Over the past few years, you may have noticed less “junk mail” coming through your letter boxes. As more brands jumped onto the social media band waggon, I am sure there were a lot of brand managers singing with joy because they could cut down on letters, printed leaflets and expensive stamps.

Direct mail – or more commonly known as junk mail – used to be one of the few ways businesses could get in front of potential customers.

Now, as social media is “free” (which of course is said with tongue firmly in my cheek!), why would you still want to spend money on all that old-fashioned stuff?

Is direct mail really a waste of good money?

You probably know me as someone who specialises in digital marketing. It’s what most of my clients come to me for … help with their website, social media, digital products and email marketing.

So I suppose it’s a little unusual for me to write about direct mail. But direct mail – sending stuff out in the post – is something I do in my own business. And something I actively encourage my clients to do within their own marketing campaigns, too.

Relying solely on online marketing and, more importantly, solely on social media, was always a crazy strategy to take.

And it’s even crazier today as the internet and social media space are getting more and more and more crowded. Tweets, Facebook posts, comments and likes … it’s pretty noisy out there and it’s tough to attract and engage with your target customers online.

So it’s no surprise to me to see my door mat getting battered again with direct mail. The brands have finally realised that you can’t just switch off one communication channel and replace it with another.

Direct mail can and should work with your online strategies.

But when is direct mail a waste of good money?

Well, when it’s a crappy little leaflet without any thought of how to get the person receiving it should respond.

This is my small rant over on Facebook about a particular leaflet that I got through my mailbox this week:

[raw_html_snippet id=”fb video direct mail piece”]


Direct mail doesn’t have to be like this, you will be pleased to know.

And in fact, the universe was obviously synchronised with me this week as the very next day, I got an almost perfect piece of direct mail that I thought I would share with you.

hillary blinds direct mail

Here’s what gives this piece of direct mail a better chance of making sales:

1. The envelope. I haven’t shown a picture of it here, but I actually thought it was a very early Christmas card! I couldn’t believe someone was sending me one so I ripped it open to find out how would dare send one so early in November.

Result – the envelope got opened!

2. It’s personalised. It’s super easy today to get personal with printed stuff, so there’s no excuse really not to include the person’s name somewhere in the text.

3. The offer stands out & it’s simple. No complicated terms or minimum spends. £25 off on my next order. Great.

4. Time limit.
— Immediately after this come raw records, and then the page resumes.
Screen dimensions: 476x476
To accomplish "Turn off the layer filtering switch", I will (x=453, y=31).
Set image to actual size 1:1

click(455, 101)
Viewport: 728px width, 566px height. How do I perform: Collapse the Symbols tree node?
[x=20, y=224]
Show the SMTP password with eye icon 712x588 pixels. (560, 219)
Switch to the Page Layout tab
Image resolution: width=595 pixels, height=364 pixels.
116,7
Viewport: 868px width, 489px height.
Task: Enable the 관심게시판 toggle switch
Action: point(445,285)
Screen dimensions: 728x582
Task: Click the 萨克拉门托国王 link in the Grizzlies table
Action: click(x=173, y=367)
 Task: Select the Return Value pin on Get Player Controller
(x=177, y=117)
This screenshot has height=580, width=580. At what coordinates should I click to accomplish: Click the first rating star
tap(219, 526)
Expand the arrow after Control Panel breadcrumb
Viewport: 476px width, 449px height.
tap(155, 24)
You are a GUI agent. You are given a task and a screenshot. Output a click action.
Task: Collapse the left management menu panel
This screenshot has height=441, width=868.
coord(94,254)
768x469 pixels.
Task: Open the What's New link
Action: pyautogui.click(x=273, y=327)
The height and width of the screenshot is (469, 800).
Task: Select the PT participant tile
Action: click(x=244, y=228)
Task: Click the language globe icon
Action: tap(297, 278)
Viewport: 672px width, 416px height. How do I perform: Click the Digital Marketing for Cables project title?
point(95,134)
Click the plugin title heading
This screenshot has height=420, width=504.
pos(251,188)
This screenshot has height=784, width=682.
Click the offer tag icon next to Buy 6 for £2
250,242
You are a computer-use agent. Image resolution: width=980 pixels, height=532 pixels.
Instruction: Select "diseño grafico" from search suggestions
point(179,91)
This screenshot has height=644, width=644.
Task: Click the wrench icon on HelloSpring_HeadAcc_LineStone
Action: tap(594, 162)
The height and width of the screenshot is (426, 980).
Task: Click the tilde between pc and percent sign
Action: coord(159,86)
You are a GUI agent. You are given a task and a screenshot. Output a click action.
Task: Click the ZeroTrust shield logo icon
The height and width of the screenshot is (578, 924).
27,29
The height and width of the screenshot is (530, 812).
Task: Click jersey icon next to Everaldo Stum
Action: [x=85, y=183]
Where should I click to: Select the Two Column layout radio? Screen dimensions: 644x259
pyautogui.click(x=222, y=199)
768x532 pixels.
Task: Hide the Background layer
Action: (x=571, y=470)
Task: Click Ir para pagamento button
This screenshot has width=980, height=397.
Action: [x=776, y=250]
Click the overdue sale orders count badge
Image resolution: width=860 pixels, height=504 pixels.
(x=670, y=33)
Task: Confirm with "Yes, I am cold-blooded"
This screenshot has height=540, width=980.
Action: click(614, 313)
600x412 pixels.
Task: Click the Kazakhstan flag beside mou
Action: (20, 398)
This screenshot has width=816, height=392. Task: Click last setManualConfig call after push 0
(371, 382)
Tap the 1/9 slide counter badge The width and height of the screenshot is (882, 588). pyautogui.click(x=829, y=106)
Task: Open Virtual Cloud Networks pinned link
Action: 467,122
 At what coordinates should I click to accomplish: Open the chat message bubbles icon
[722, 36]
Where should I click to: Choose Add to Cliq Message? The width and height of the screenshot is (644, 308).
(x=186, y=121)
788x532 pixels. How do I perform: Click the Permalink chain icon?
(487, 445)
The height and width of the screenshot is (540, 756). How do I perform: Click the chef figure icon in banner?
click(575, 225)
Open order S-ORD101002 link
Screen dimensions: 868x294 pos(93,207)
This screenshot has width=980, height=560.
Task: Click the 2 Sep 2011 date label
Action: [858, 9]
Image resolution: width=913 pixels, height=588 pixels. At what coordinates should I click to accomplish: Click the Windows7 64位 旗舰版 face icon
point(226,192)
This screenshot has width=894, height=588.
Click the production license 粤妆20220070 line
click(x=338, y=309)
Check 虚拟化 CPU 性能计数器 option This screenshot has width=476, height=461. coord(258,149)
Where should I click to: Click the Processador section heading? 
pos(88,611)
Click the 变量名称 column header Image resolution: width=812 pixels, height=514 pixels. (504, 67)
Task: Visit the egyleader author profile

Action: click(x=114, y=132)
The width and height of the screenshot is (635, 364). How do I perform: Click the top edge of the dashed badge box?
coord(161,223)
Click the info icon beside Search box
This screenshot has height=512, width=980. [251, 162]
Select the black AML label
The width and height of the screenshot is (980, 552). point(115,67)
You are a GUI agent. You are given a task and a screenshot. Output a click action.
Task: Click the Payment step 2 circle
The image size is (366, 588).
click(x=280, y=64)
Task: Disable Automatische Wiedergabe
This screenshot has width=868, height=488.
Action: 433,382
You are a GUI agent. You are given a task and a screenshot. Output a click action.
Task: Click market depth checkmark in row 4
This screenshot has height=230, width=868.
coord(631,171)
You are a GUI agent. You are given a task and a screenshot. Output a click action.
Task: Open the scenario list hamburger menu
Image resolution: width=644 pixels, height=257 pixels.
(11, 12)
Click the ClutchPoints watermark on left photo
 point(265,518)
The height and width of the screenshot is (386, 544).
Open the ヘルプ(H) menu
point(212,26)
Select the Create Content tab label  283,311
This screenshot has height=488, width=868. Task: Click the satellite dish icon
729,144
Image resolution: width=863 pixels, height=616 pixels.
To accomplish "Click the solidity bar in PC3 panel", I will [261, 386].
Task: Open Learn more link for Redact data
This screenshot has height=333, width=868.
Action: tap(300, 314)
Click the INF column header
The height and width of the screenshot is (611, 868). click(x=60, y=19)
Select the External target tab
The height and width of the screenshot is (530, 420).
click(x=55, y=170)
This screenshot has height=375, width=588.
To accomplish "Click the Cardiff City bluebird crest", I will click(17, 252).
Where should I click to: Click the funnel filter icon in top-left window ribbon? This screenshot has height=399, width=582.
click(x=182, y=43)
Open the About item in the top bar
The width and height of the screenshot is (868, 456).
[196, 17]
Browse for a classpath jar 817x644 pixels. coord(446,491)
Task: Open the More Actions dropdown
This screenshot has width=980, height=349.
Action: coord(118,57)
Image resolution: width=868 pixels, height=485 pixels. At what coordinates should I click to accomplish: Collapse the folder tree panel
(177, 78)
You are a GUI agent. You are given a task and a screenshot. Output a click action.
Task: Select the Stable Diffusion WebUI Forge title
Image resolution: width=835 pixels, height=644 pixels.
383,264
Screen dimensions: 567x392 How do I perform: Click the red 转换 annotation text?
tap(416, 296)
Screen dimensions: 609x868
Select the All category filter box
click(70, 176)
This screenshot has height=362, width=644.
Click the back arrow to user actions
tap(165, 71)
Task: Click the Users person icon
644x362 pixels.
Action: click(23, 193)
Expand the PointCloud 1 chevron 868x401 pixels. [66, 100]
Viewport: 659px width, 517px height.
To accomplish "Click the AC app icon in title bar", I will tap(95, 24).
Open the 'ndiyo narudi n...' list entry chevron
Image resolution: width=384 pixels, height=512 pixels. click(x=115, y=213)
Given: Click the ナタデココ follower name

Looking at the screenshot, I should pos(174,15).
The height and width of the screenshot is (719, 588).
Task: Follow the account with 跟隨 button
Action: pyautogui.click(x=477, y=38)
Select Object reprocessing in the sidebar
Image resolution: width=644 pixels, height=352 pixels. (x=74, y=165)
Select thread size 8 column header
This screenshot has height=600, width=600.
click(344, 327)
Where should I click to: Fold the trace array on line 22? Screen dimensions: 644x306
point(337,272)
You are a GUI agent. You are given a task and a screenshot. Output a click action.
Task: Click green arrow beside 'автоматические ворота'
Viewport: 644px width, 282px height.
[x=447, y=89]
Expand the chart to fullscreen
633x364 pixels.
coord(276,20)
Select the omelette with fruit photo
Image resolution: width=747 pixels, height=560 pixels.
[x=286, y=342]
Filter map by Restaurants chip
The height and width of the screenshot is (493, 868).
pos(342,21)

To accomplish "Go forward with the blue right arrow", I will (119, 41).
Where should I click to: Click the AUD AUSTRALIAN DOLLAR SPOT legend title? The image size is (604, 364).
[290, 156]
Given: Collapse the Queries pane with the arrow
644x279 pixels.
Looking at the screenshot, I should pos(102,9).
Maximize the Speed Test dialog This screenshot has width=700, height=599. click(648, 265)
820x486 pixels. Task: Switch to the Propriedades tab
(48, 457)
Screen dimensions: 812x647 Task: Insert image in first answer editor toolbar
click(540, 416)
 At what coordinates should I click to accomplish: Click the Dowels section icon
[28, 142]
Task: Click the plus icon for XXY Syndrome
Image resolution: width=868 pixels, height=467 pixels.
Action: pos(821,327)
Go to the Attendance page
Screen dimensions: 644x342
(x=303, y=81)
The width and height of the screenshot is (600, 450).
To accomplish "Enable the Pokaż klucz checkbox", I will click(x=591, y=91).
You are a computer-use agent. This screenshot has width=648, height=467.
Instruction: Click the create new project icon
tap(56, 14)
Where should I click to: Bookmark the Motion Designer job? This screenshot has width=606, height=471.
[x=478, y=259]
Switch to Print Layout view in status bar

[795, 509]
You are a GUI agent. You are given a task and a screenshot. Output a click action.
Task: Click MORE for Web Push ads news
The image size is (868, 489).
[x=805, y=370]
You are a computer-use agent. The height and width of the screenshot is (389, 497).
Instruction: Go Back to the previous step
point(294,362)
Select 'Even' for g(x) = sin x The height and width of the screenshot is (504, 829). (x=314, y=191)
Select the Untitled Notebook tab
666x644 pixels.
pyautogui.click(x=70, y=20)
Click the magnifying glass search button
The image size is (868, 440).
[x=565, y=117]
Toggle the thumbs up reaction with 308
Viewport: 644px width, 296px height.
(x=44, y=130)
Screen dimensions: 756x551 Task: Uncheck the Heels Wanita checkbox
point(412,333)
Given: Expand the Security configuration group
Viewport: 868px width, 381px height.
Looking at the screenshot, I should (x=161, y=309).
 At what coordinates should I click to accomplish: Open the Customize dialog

Yup, I have to take action right now if I want to claim my £25 off my order. I can’t file this away until I feel I want to use it … I’ve got to book a consultation now.

5. I know what to do. The phone number is right there. Easy to spot. I’m not going to get confused on how or what to do next.

6. It’s tracked. If you look closely, there is a number in the bottom left-hand corner. I would assume (and hope!) that I will be asked for this number if I was to call up and then Hillary’s would be able to know which piece of direct mail I had got.

Now, I’m sure if I was to put this up for a public critique, there would be plenty of marketing consultants who would make plenty of suggestions to make it better. But it does the job, as far I’m concerned … remember my motto “Completion, Not Perfection”.

And without knowing what the results would be (I, unfortunately, won’t be calling up to take up the offer as I have no need for blinds right now … but if I did, I would be) I would recommend you take a copy of this flyer and put it in your swipe folder.

It’s definitely going into mine.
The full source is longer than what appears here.